Your neighborhood may influence your COVID-19 risk

COVID-19

Markers of the pandemic’s impact—testing rates, positivity ratio (cases among total tests), case rates by overall population and deaths—are clustered in neighborhoods, with low-income and predominantly minority communities experiencing worse outcomes than wealthier and predominantly white neighborhoods. The findings, part of the first research to look at comprehensive neighborhood-level data from March through September 2020 from three large U.S. cities—Chicago, New York and Philadelphia—were published today in Annals of Internal Medicine by researchers from Drexel University’s Dornsife School of Public Health.

The study is the first to look at data on tests, cases and deaths per zip code from the cities’ health departments and drill down to disparities among communities. The Drexel team compared these numbers to data from the Centers for Disease Control and Prevention’s 2018 Social Vulnerability Index, including socioeconomic status, household data, minority status, language spoken, housing type and transportation. The CDC’s Social Vulnerability index, which assesses the resources that could be used to prevent suffering and financial loss in the event of a pandemic, is calculated using data from the 2014-2018 American Community Survey.

“We’ve been documenting the potential existence of these disparities from the early days of the pandemic,” said lead author Usama Bilal, Ph.D., MD, an assistant professor in Drexel’s Dornsife School of Public Health. “Now we have comprehensive data on some of the deadly effects from residential segregation, structural and environmental racism and economic injustice in the ongoing pandemic.”

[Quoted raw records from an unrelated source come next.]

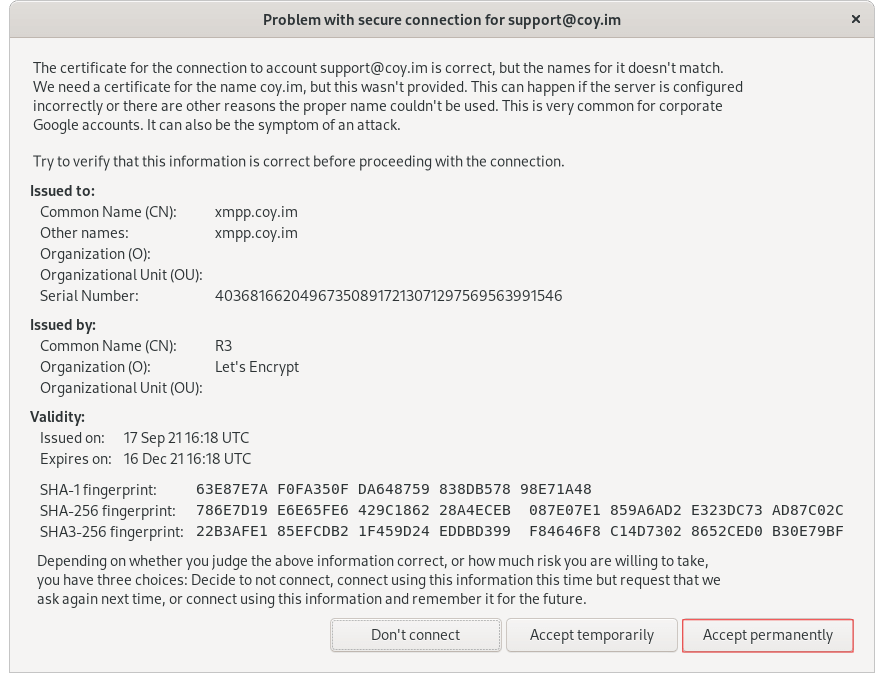Click the Issued to heading
The width and height of the screenshot is (884, 682).
pyautogui.click(x=62, y=190)
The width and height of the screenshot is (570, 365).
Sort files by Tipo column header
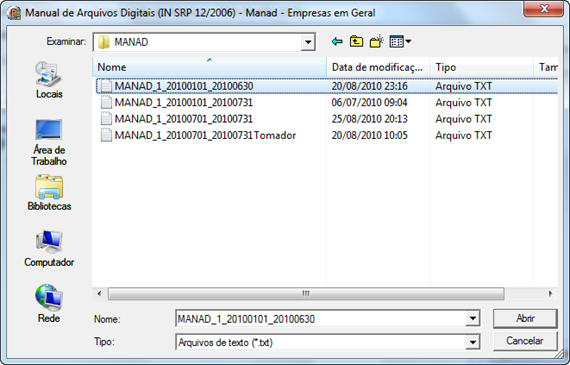click(x=481, y=67)

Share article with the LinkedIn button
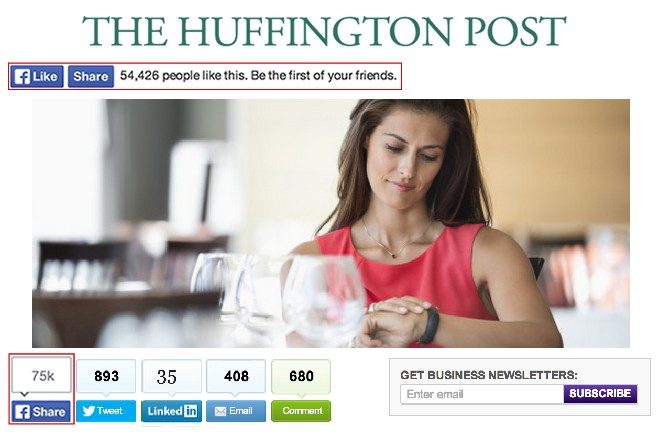[171, 411]
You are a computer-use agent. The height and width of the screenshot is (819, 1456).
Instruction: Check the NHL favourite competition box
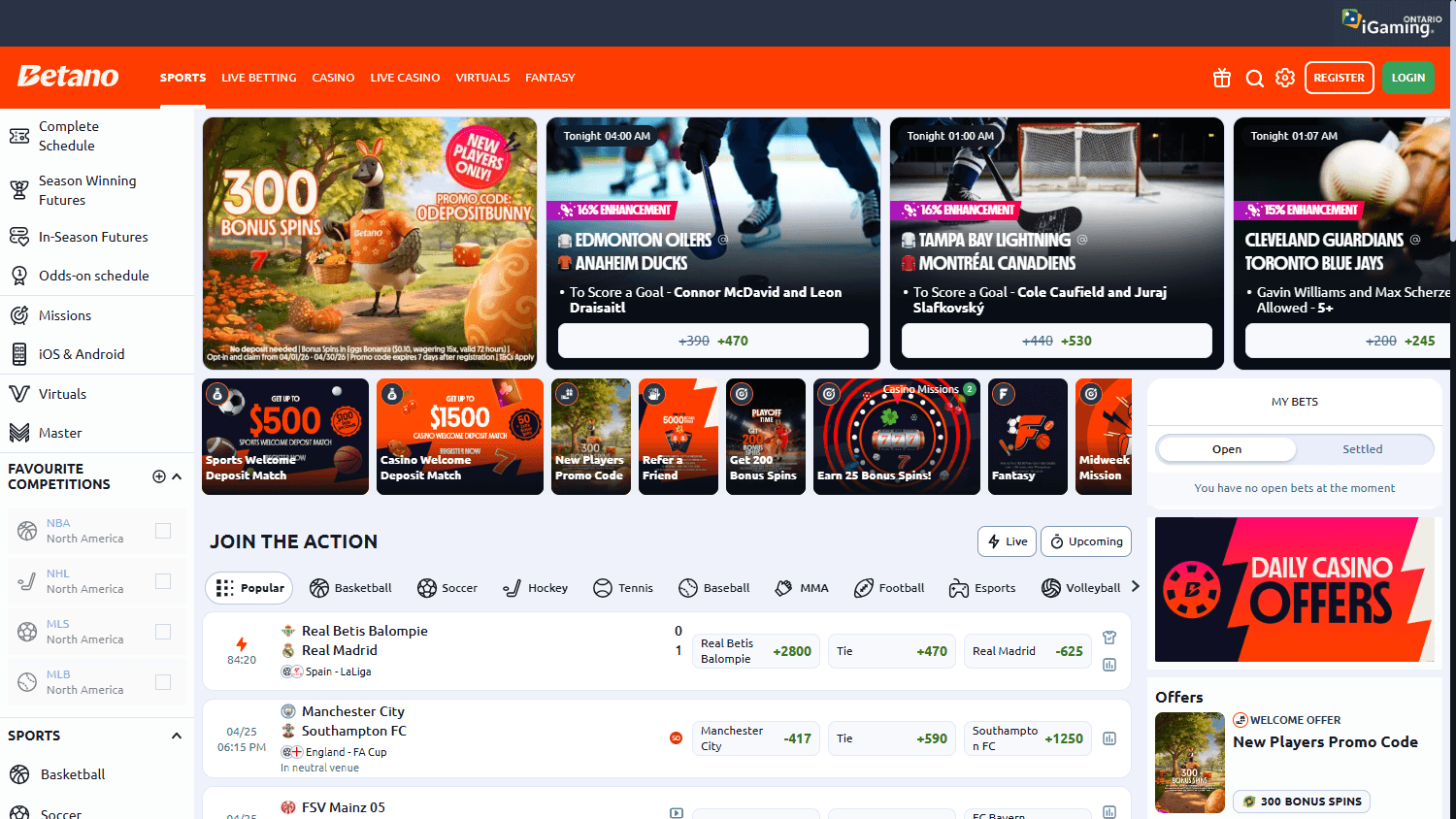pyautogui.click(x=161, y=580)
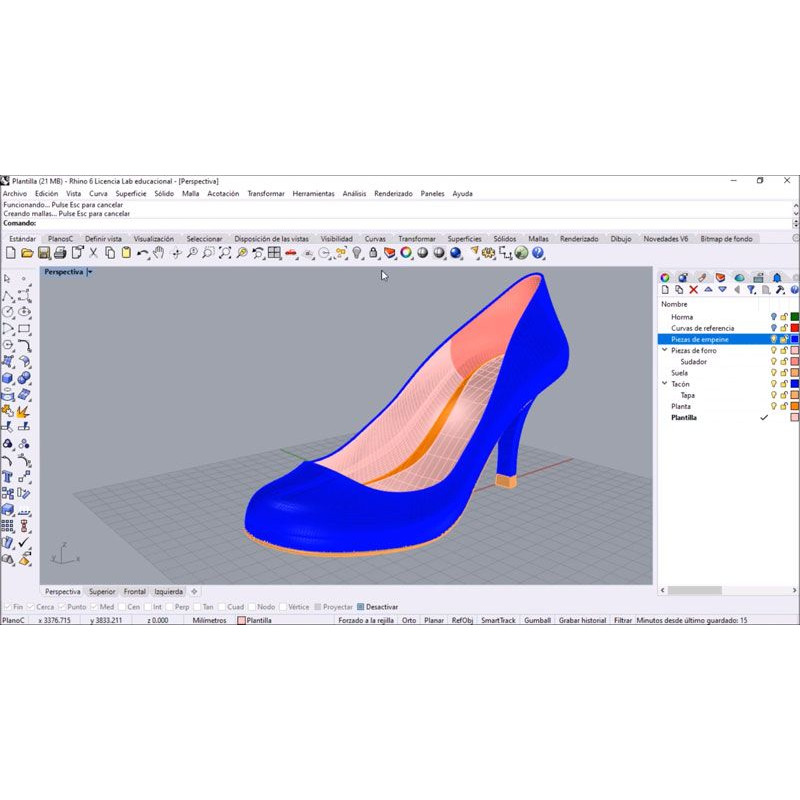Click SmartTrack in the status bar
This screenshot has width=800, height=800.
click(498, 621)
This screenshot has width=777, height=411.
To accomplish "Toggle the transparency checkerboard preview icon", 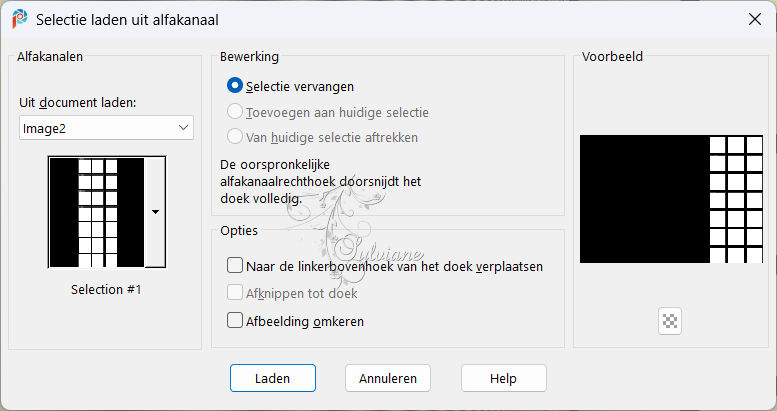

The paper highlights where hot spots of COVID-19 are found in major cities and shows that social inequalities in COVID-19 outcomes—in positivity, incidence and mortality—are concentrated in specific zip codes and are strongly associated with social vulnerability.

“The pandemic has highlighted, once again, how the social determinants of health, including social and economic inequalities, as well as structural racism, have profound effects on health,” said senior author Ana V. Diez Roux, MD, Ph.D., dean of the Dornsife School of Public Health. “In addition to addressing the starkly inequitable impact of the pandemic today, we must recognize that improving the nation’s health requires acting on underlying social and economic drivers, including the pervasive effects of structural racism.”

Testing, positive case rate, total confirmed cases and deaths were all correlated by zip code, with large clusters of positive cases and deaths in lower income, predominantly minority neighborhoods (that are defined as more vulnerable, according to the CDC’s Social Vulnerability Index. For example, the West and South sides of Chicago reported clusters of high positive case rates, confirmed cases and COVID deaths—in contrast with Central and North sides of Chicago that reported low positive case rates, fewer confirmed cases and COVID deaths.

Although the team found much higher rates of COVID deaths in neighborhoods with higher social vulnerability, such a link was not seen in Philadelphia.

“We’ve seen similar disparities with HIV and other health problems, but the pattern becomes clearer in an international health emergency that would be hard to control if it’s not controlled everywhere,” Bilal said. “We need more testing, vaccination, but also better working conditions with expanded access to personal protective equipment, paid sick leave and more investment in low-income communities.”